[Gluster-devel] gluster working, but error appearing every two seconds in logs

Fri Jan 30 10:51:13 UTC 2009

Hello everyone,

I'm using gluster 1.3.x version, patch 800 from tla repositories.

The thing is that i have 6 nodes, providing a total amount of 2TB and several clients accessing the data constantly and putting gluster under a lot of work.

During several days i didn't pay attention to the gluster logs, as everything worked fine. However, today i decided i was moving a file sized 500MB and the mount point got stale, i couln't access the data from that particular client. The gluster itself didn't seem to be affected, nodes didn't report any problem at all in the log files and other clients kept the mount point without any problem.
Then i decided to have a look at the log files:

*************
2009-01-30 11:00:41 W [client-protocol.c:332:client_protocol_xfer] espai1: not connected at the moment to submit frame type(1) op(15)
2009-01-30 11:00:41 E [client-protocol.c:3891:client_statfs_cbk] espai1: no proper reply from server, returning ENOTCONN
2009-01-30 11:00:41 E [tcp-client.c:190:tcp_connect] espai5: non-blocking connect() returned: 111 (Connection refused)
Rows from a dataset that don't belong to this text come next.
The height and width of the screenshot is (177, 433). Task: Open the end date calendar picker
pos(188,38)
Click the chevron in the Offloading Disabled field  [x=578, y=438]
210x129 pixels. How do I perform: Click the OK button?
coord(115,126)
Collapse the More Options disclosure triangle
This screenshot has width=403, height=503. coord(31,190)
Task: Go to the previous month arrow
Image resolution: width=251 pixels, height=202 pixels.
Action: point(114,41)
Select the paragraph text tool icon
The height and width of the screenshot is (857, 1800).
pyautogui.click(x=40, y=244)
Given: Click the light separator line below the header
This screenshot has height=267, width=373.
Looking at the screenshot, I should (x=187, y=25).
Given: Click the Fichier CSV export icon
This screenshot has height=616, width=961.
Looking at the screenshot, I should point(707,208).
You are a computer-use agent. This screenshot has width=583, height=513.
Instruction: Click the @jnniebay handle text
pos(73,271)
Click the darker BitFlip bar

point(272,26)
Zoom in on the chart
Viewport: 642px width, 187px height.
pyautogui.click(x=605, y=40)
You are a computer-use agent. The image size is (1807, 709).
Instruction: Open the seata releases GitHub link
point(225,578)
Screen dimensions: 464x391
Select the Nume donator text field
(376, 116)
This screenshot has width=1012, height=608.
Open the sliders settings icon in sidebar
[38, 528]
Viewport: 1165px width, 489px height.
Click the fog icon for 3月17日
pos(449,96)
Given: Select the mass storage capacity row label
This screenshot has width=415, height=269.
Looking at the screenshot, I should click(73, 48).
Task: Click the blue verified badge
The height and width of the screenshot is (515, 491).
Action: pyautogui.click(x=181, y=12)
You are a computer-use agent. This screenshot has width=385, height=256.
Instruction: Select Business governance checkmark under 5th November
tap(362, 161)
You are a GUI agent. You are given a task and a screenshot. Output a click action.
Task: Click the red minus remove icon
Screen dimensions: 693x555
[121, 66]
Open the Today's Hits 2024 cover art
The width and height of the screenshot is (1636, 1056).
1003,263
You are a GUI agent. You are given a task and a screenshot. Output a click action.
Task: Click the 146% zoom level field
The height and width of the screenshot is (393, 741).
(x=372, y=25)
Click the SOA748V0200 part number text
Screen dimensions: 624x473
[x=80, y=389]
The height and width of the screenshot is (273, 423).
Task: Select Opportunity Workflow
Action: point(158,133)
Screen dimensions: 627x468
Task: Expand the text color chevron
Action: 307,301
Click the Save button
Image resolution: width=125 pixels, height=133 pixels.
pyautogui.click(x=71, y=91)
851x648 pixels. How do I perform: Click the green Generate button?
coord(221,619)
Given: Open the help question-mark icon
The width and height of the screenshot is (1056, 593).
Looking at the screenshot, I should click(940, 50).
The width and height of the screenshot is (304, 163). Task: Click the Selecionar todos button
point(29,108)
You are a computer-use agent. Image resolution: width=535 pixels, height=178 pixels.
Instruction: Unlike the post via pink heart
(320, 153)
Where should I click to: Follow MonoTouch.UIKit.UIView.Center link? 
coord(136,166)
2009-01-30 11:00:43 W [client-protocol.c:332:client_protocol_xfer] espai2: not connected at the moment to submit frame type(1) op(15)
2009-01-30 11:00:43 E [client-protocol.c:3891:client_statfs_cbk] espai2: no proper reply from server, returning ENOTCONN
2009-01-30 11:00:43 E [tcp-client.c:190:tcp_connect] espai6: non-blocking connect() returned: 111 (Connection refused)
*************

This goes on and on for days, and it prints some error message every 2-3 seconds.

Is there any major bug in the version i'm using? Is there any way to fix this?

If i look through the whole logfile, i can't see any message (a part from this one that repeats every 2-3 seconds) which indicates why the mountpoint got stale and the data not accessible from that client.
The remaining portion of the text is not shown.